To be fair, the story of the fall is often not viewed as a glorious moment in the Bible. It is the moment when Adam and Eve eat of the fruit they were commanded not to eat and sin enters the world. Sin distorts the relationship between God and humanity. It mars the creation, causing it to no longer be the perfect world that God created it to be. Eugene Peterson describes the problem by stating, “A catastrophe has occurred. We are no longer in continuity with our good beginning. We have been separated from it by a disaster. We are also, of course, separated from our good end. We are, in other words, in the middle of a big mess.” Conflict enters the story. God had desired to be in fellowship with and share love with the creation. But Adam and Eve are kicked out of the Garden, and they are separated from the Creator.

Yet even in these early stages there are signs that God will not abandon his creation and that God will offer grace. Although there are consequences to sin, humanity is never cursed. The serpent is cursed and the ground is cursed, but humanity is not cursed. Eve will have pain in childbirth, but it is never called a curse. Adam will have to work the ground in order to cultivate the land and it will be hard work because the ground is cursed, but Adam is not cursed. God does not curse humanity. Humanity suffers consequences because of sin and the fall, but humanity is never cursed. God still desires relationship with God’s image bearers.
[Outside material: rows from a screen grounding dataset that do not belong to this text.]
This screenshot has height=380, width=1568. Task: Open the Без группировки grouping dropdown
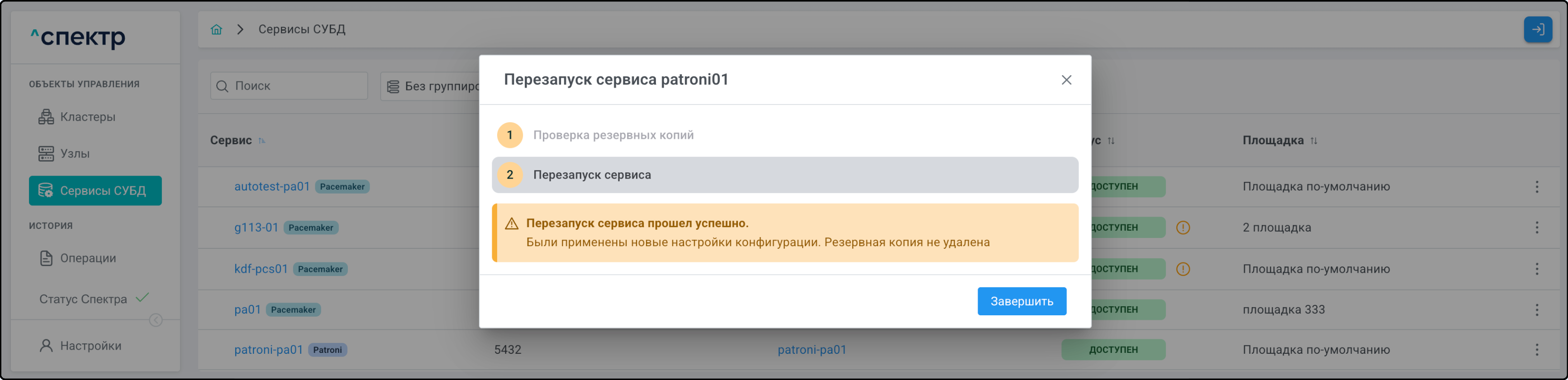point(432,86)
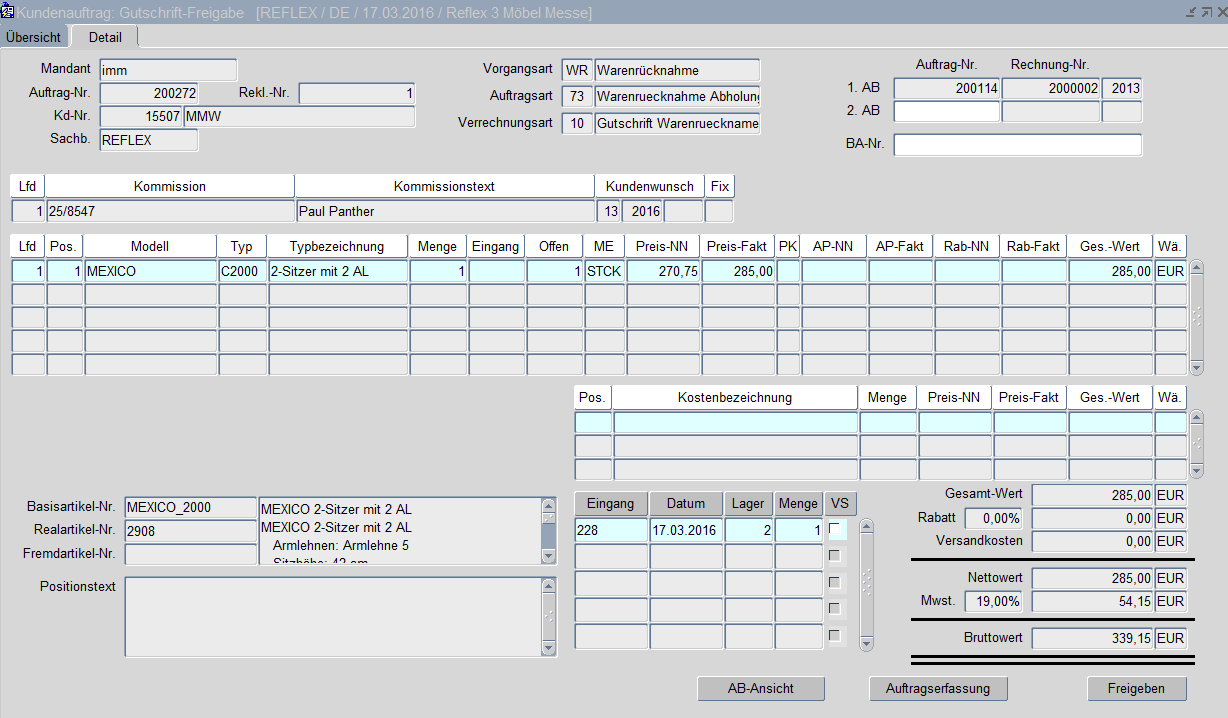Switch to the Übersicht tab

point(34,37)
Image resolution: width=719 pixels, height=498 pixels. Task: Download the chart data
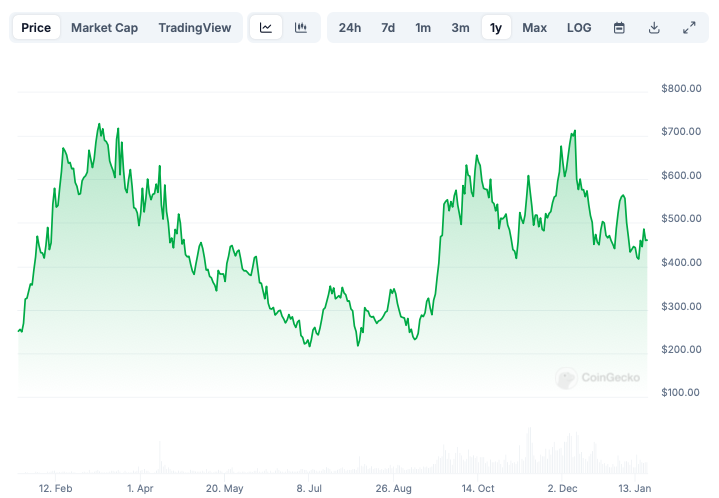pos(654,28)
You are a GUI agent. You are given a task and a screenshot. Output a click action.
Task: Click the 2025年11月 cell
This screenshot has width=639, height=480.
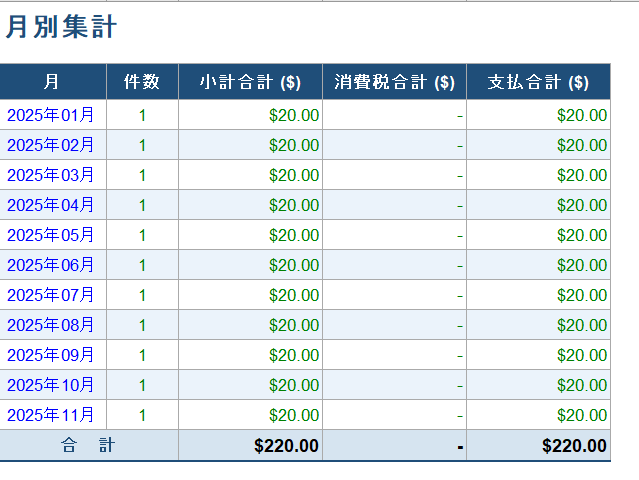[x=52, y=415]
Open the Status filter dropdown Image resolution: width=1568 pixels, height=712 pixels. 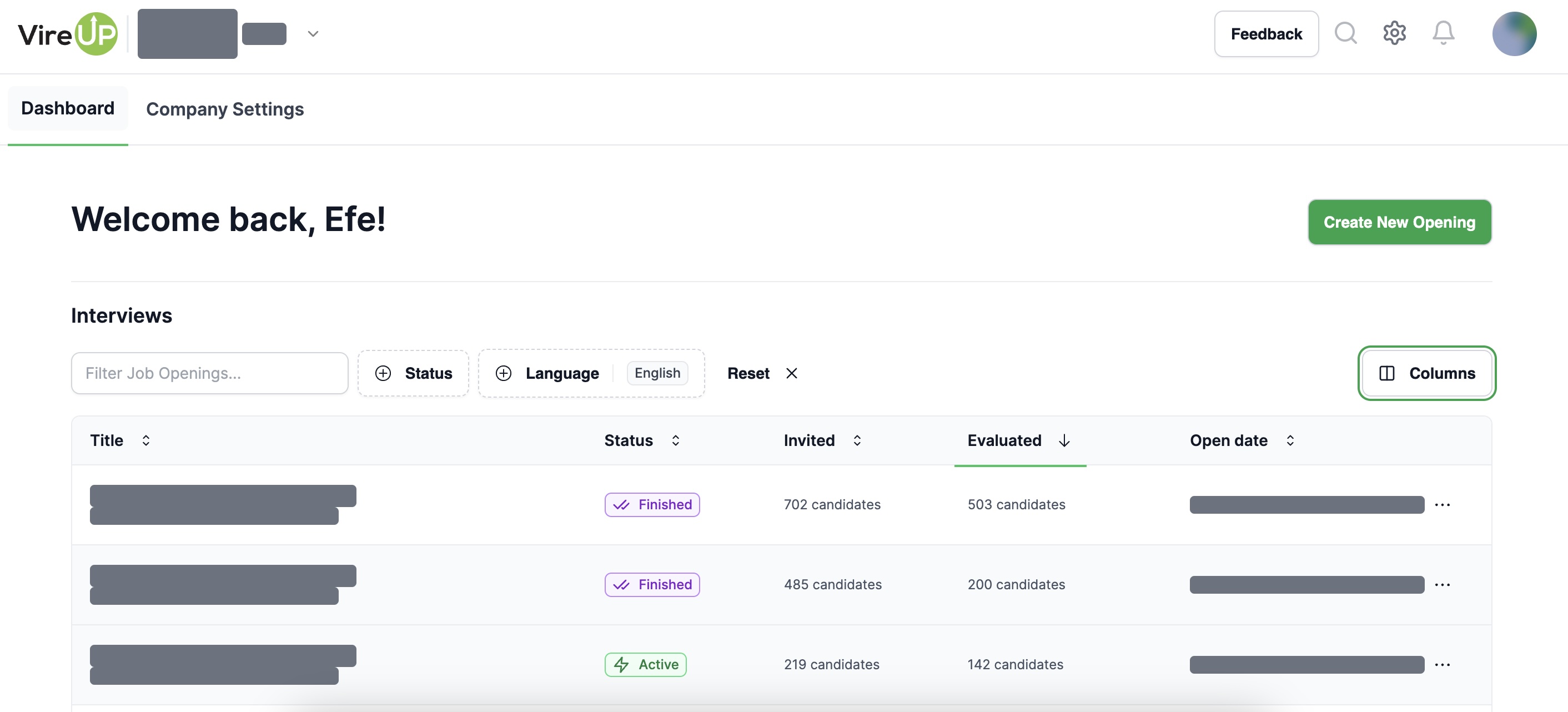413,373
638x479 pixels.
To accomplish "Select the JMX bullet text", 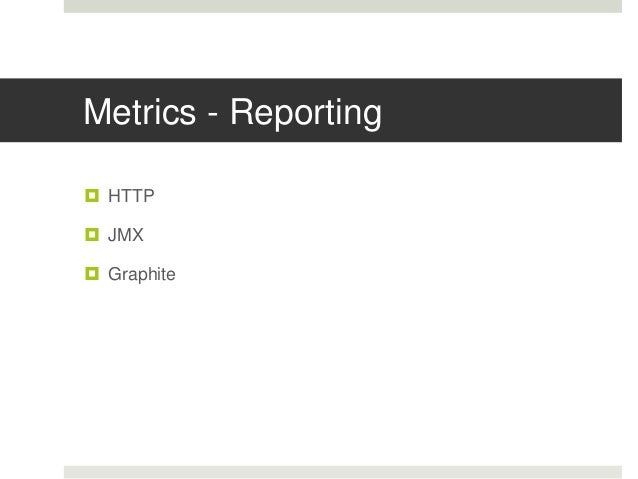I will [126, 235].
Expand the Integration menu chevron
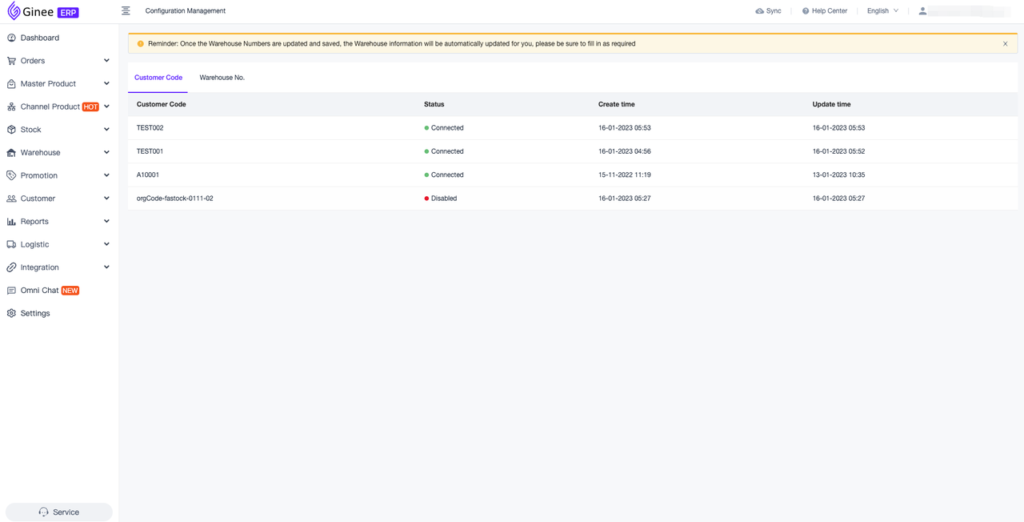 pyautogui.click(x=106, y=268)
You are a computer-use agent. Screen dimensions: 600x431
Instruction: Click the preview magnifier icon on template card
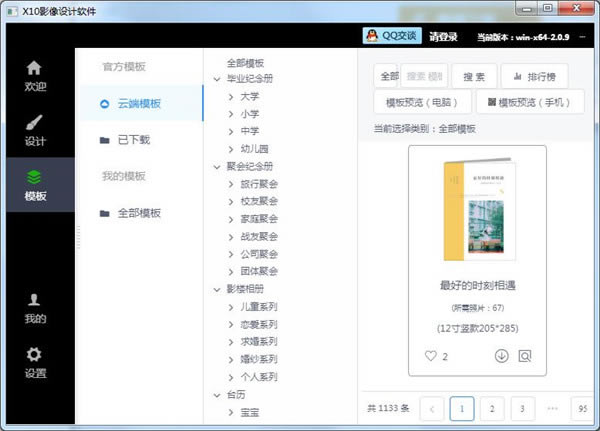pos(525,356)
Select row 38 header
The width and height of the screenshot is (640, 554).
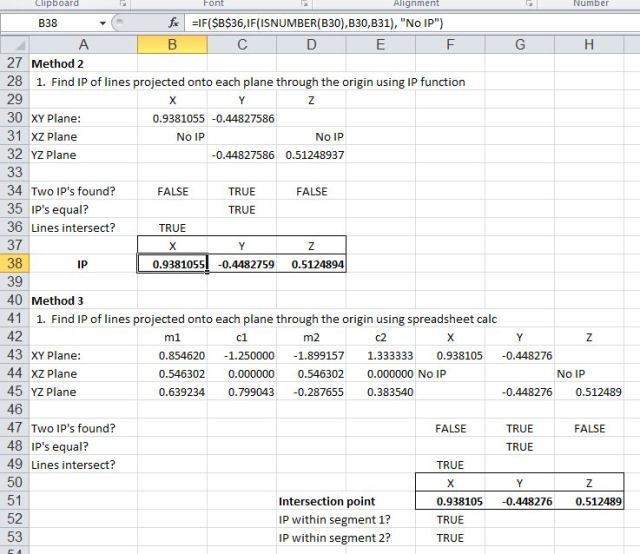pos(14,264)
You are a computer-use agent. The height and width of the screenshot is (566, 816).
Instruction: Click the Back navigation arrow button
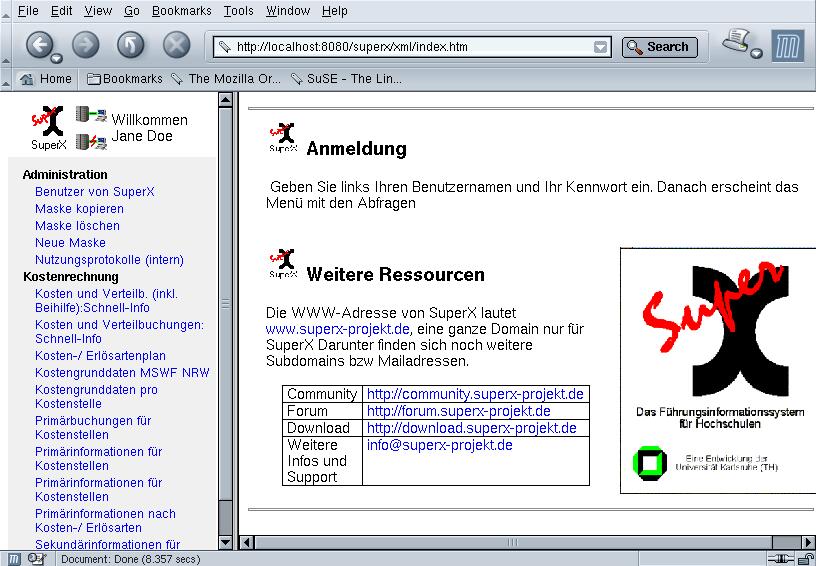tap(38, 44)
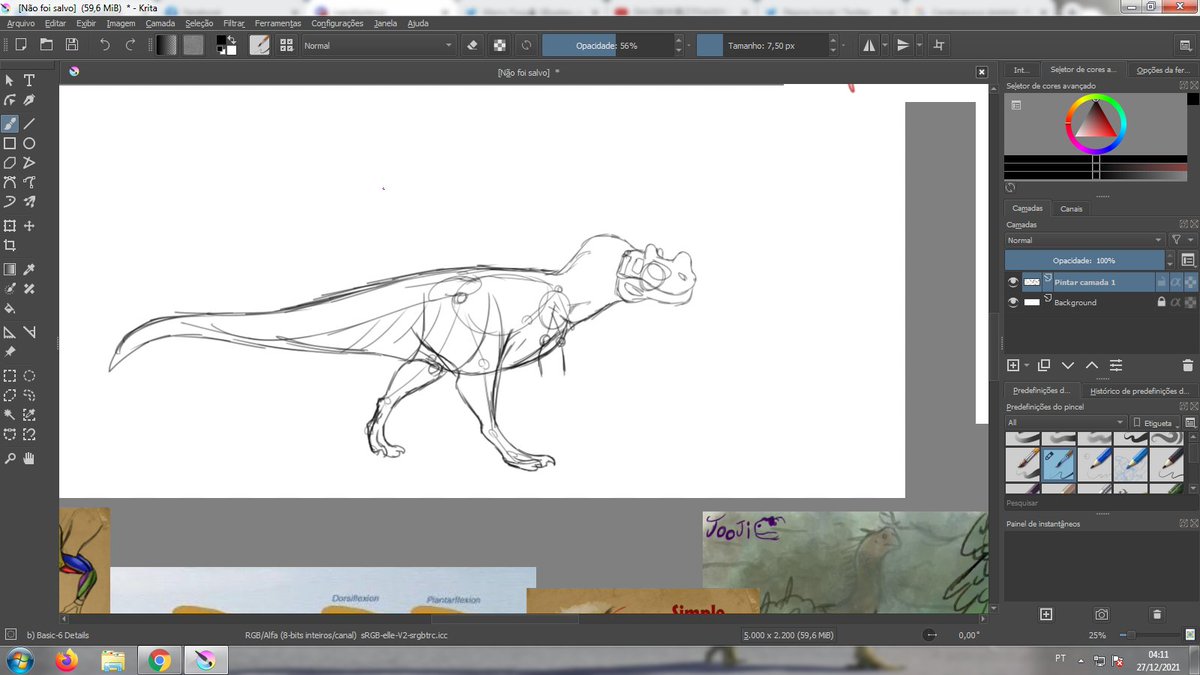Expand the All brush tag dropdown
This screenshot has height=675, width=1200.
point(1065,423)
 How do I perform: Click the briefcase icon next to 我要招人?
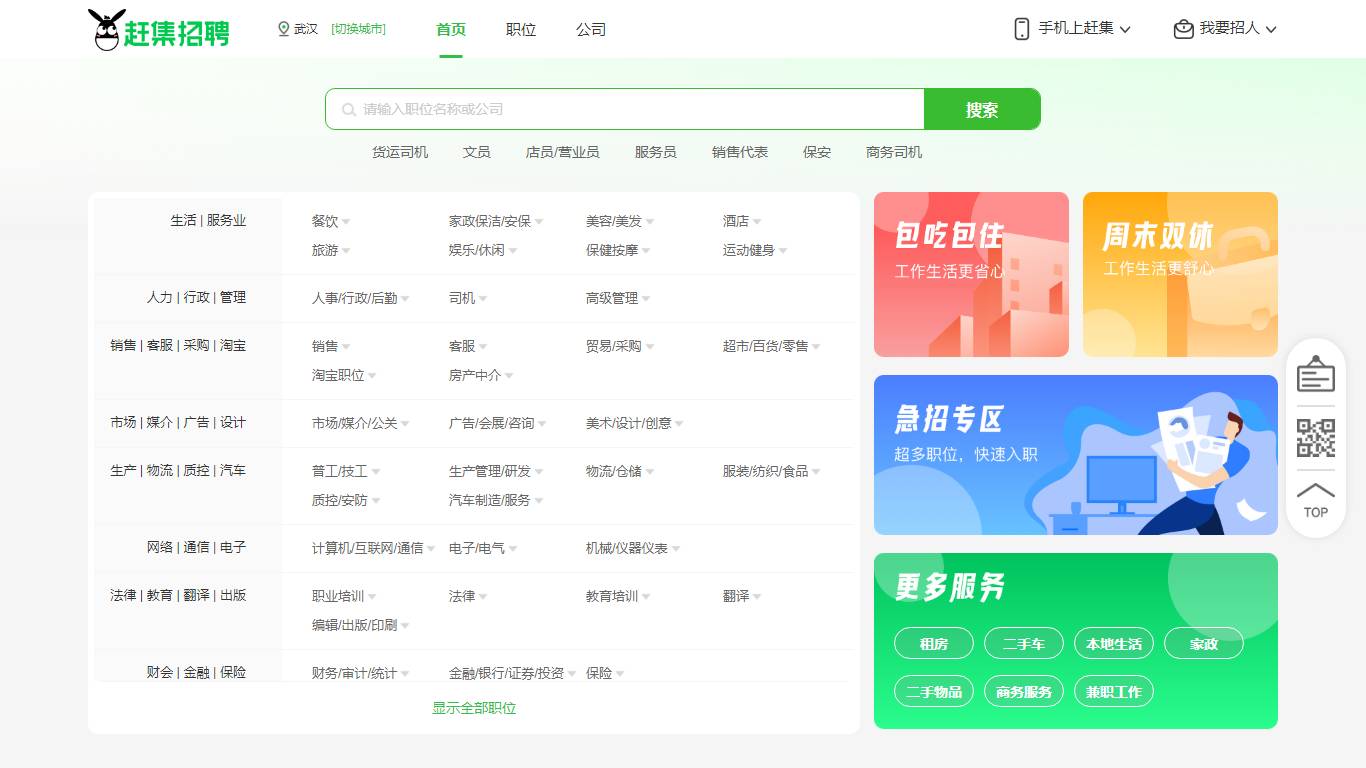pos(1182,29)
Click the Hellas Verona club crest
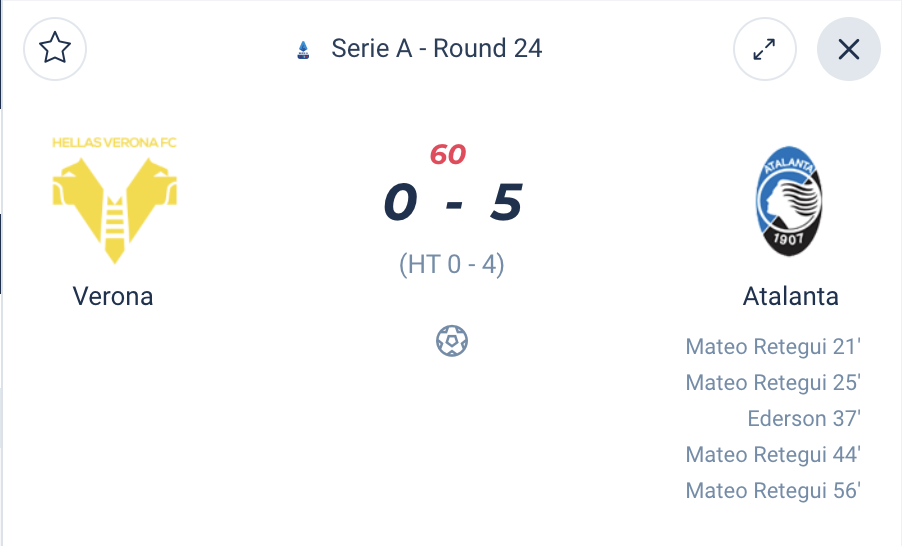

God expelling humanity out of the Garden can also be viewed as a sign of grace. In the Garden was the tree of life. If Adam and Eve stayed in the Garden, they would live forever. But who would want to live forever marred by sin? God kicking them out of the Garden and allowing them to die could be understood as God granting them mercy, not forcing humanity to live forever as sinners.

Adam and Eve, after eating from the tree, recognize their own sinfulness and so they make clothes for themselves out of fig leaves. While it may have seemed like a good idea, these clothes are clearly inadequate. Before exiling them out of the Garden, God makes garments of skin for them to clothe them. God provides for them even though they erred. Left to its own devices humanity will always be inadequate. However, God provides for humanity, giving humanity what it needs even if the only reason humanity has needs is because humanity sinned.

Even though God’s creation is marred because humanity did not obey but chose to become gods of their own, God will not abandon the creation. God will not abandon humanity. God is already acting out of grace and mercy and love. And God will very soon begin the process of redeeming the creation. God’s original designed creation has been distorted, but God’s ultimate desire will not be stopped. God will seek to redeem and restore. And ultimately, God will one day recreate. God will create a New Heaven and New Earth where once again God will rule over all God has made

God has always been a God of grace. Sometimes we just need to look harder to see it.